A Study in Older Subjects to Evaluate the Safety and Ability of Andexanet Alfa to Reverse the Anticoagulation Effect of Apixaban (NCT02207725)

  • Study Design: Randomized, double-blind, parallel assignment safety/efficacy study
  • Study Start Date: March 2014
  • Estimated Study Completion Date: November 2014
  • Study Status: Currently recruiting participants
  • Estimated Enrollment: 64
  • Sponsor: Portola Pharmaceuticals

A Study in Older Subject to Evaluate the Safety and Ability of Andexanet Alfa to Reverse the Anticoagulation Effect of Rivaroxaban (NCT02220725)

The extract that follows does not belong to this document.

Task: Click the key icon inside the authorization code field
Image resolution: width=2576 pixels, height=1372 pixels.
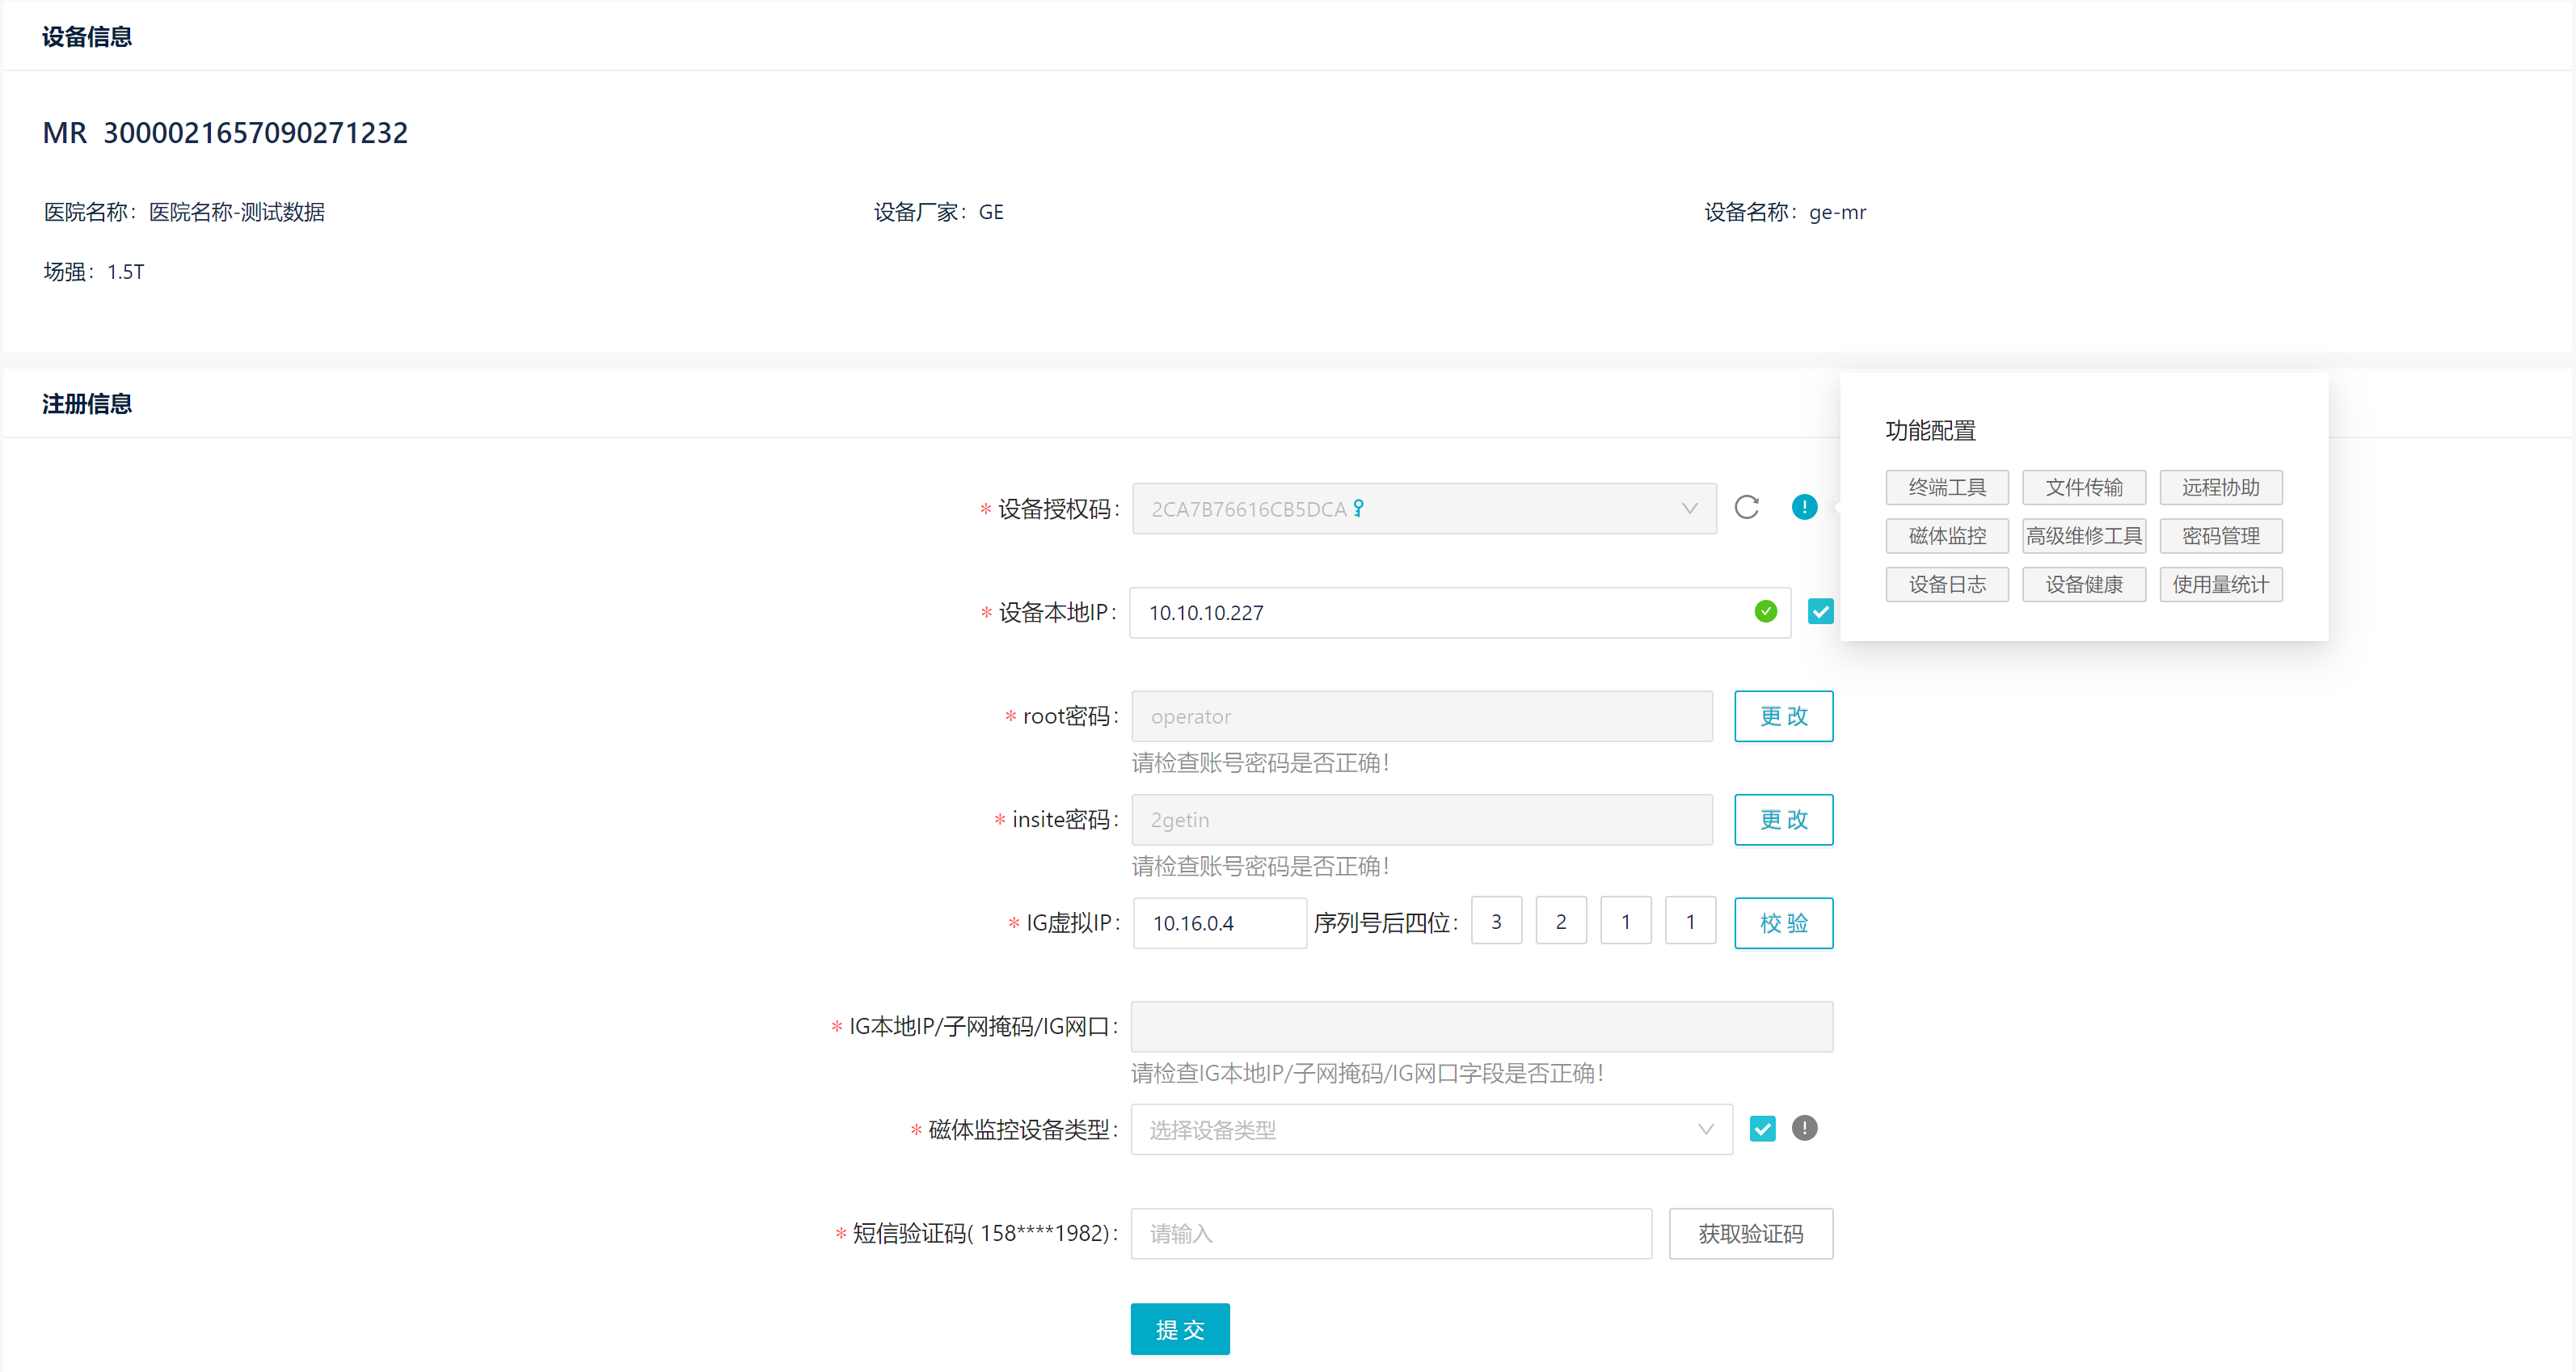Action: click(1357, 508)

  • Study Design: Randomized, double-blind, parallel assignment safety/efficacy study
  • Study Start Date: May 2014
  • Estimated Study Completion Date: December 2014
  • Study Status: Currently recruiting participants
  • Estimated Enrollment: 79
  • Sponsor: Portola Pharmaceuticals

The use of the new oral anticoagulant agents has been hampered by lack of safe, effective specific reversal agents. Andexanet alpha, a novel, first-in-class molecule, is being tested for its ability to reverse the anticoagulant effects of both rivaroxaban and apixaban, two direct factor Xa inhibitors. Andexanet is a modified factor Xa molecule that lacks a GLA-domain – making it unable to bind to membranes – and is also catalytically inactive. Andexanet competes with native factor Xa for binding to rivaroxaban and apixaban (and presumably other factor Xa inhibitors), serving as a decoy and limiting drug availability. Andexanet alfa has been designated as a “breakthrough therapy” by the FDA, and these phase 3 studies are continuing to recruit patients.

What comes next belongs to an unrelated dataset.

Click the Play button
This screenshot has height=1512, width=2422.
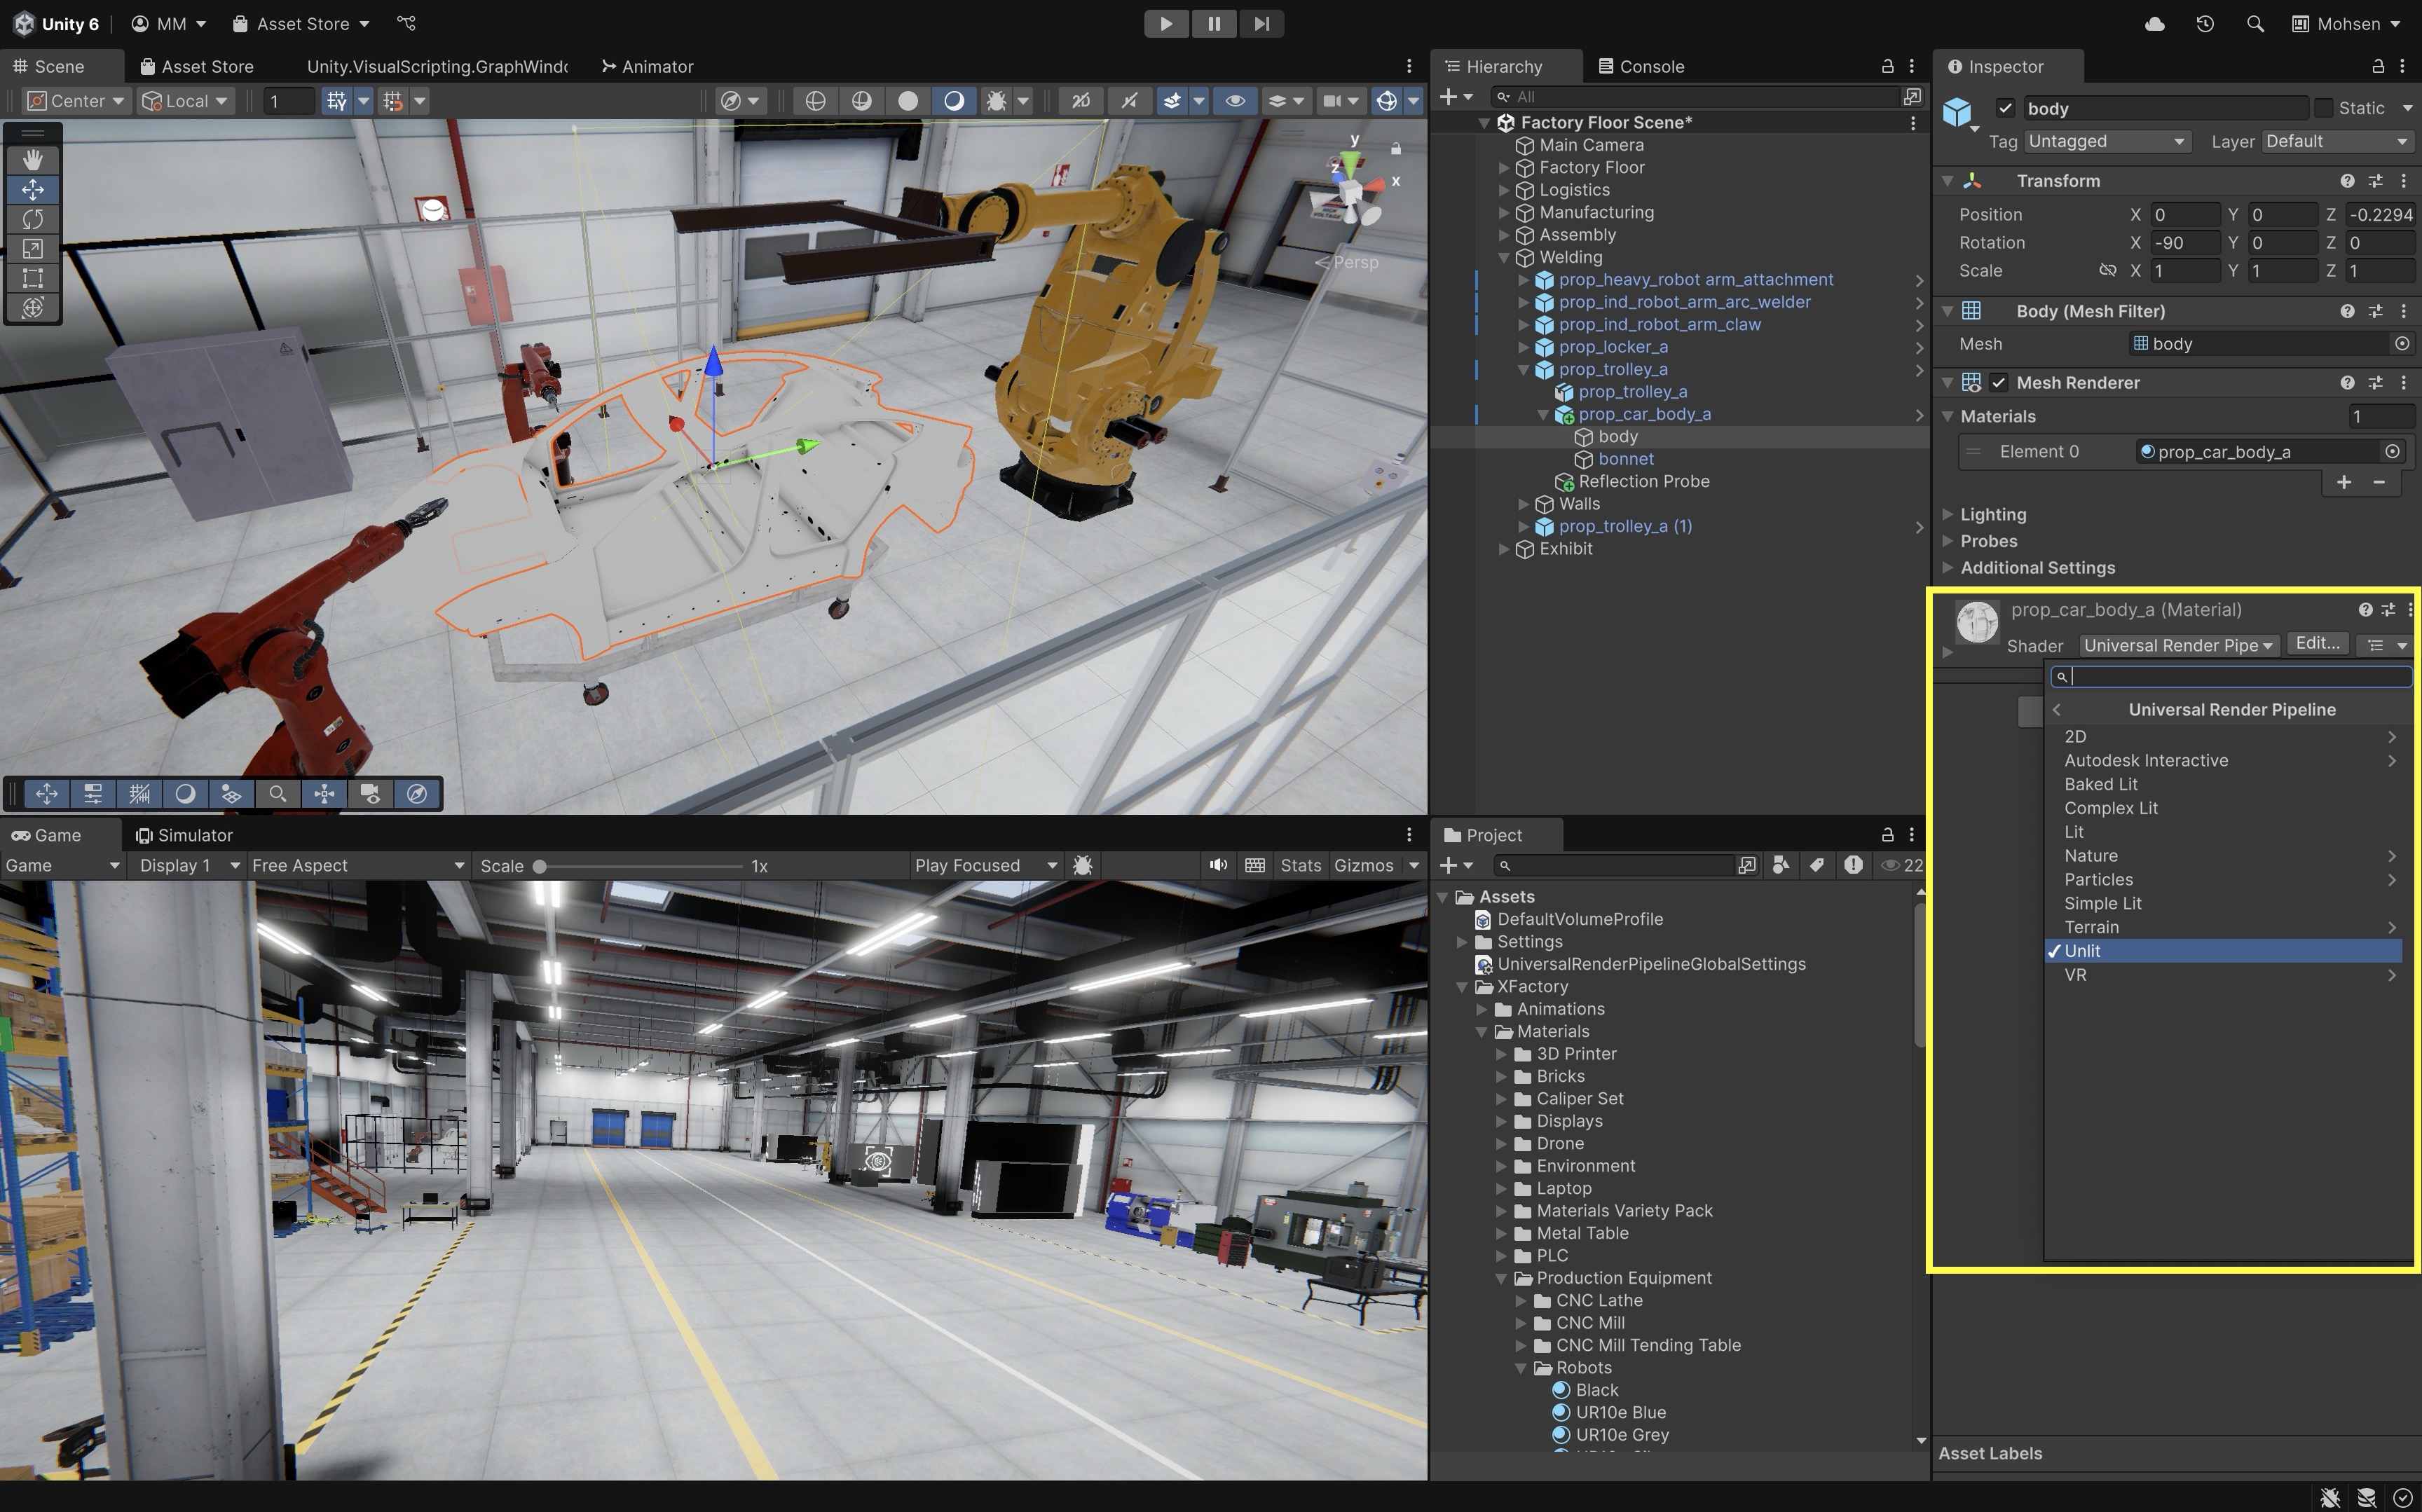coord(1165,24)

Acute Venous Thrombosis: Thrombus Removal With Adjunctive Catheter-Directed Thrombolysis (ATTRACT) (NCT00790335)

  • Study Design: Randomized, open-label, parallel assignment safety/efficacy study
  • Study Start Date: November 2009
  • Estimated Study Completion Date: May 2016
  • Study Status: Ongoing, but not recruiting participants
  • Estimated Enrollment: 692
  • Sponsor: Washington University School of Medicine

The optimal treatment for patients with iliofemoral deep-vein thrombosis (DVT) has been controversial. Smaller, non-randomized studies have suggested that lytic therapy might reduce the risk of development of post-phlebitic syndrome in patients with proximal clots, but this has never been shown in a randomized, prospective trial. The ATTRACT trial enrolled 692 patients with iliofemoral DVTs not associated with malignancy and randomized them to best standard care or to catheter-directed lysis with r-tPA (alteplase). It enrolled its last patient in December 2014, just after the ASH annual meeting, and we are eagerly awaiting final results, expected in 2016.


LYMPHOMA & MYELOMA
Selected by Keith Stewart, MBChB, MBA

Safety Study in Nivolumab Alone and in Combination With Ipilimumab or Lirilumab in Lymphoma and Multiple Myeloma (NCT01592370)

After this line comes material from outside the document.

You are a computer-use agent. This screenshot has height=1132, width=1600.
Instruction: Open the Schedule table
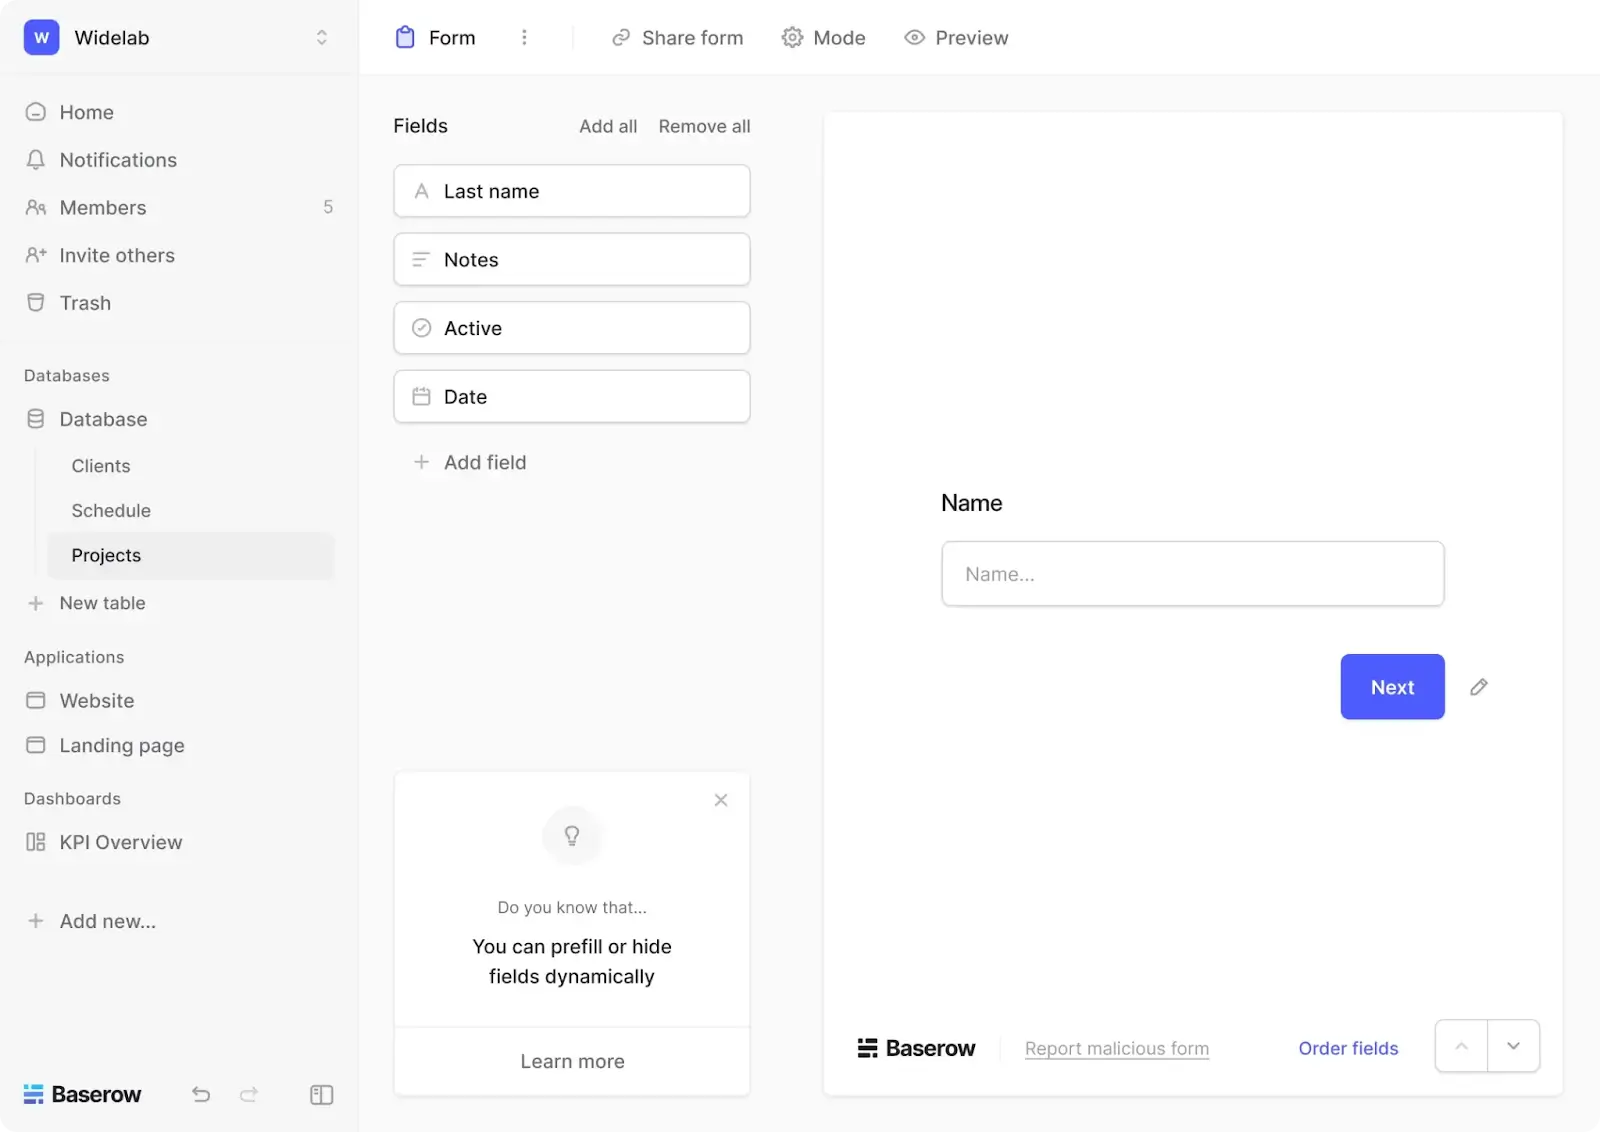[111, 510]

  • Study Design: Non-randomized, open-label, single-group assignment safety study
  • Study Start Date: June 2012
  • Estimated Study Completion Date: March 2018
  • Study Status: Currently recruiting participants
  • Estimated Enrollment: 315
  • Sponsor: Bristol-Myers Squibb

This is an ongoing study designed to determine the side effects of the PD-1 inhibitor nivolumab alone, and in combination with ipilimumab or lirilumab. In a recent report by Ansell et al. published in The New England Journal of Medicine, nivolumab demonstrated strong response rates and acceptable safety in a cohort of 23 patients with relapsed or refractory Hodgkin lymphoma. Results were also presented at the 2014 ASH Annual Meeting. These heavily treated patients had few other therapeutic options available – 78 percent had relapsed after autologous stem cell transplantation, and 78 percent had relapsed after treatment with brentuximab vedotin. Response rates were high: 20 patients (87%) experienced an objective response, including 17 percent with a complete response and 70 percent with a partial response. Adverse events were mainly low grade, with no life-threatening adverse events. Based on these findings – which support nivolumab-mediated PD-1 blockade as a promising targeted treatment for these patients – the FDA has granted nivolumab breakthrough status and a multinational phase 2 trial is underway.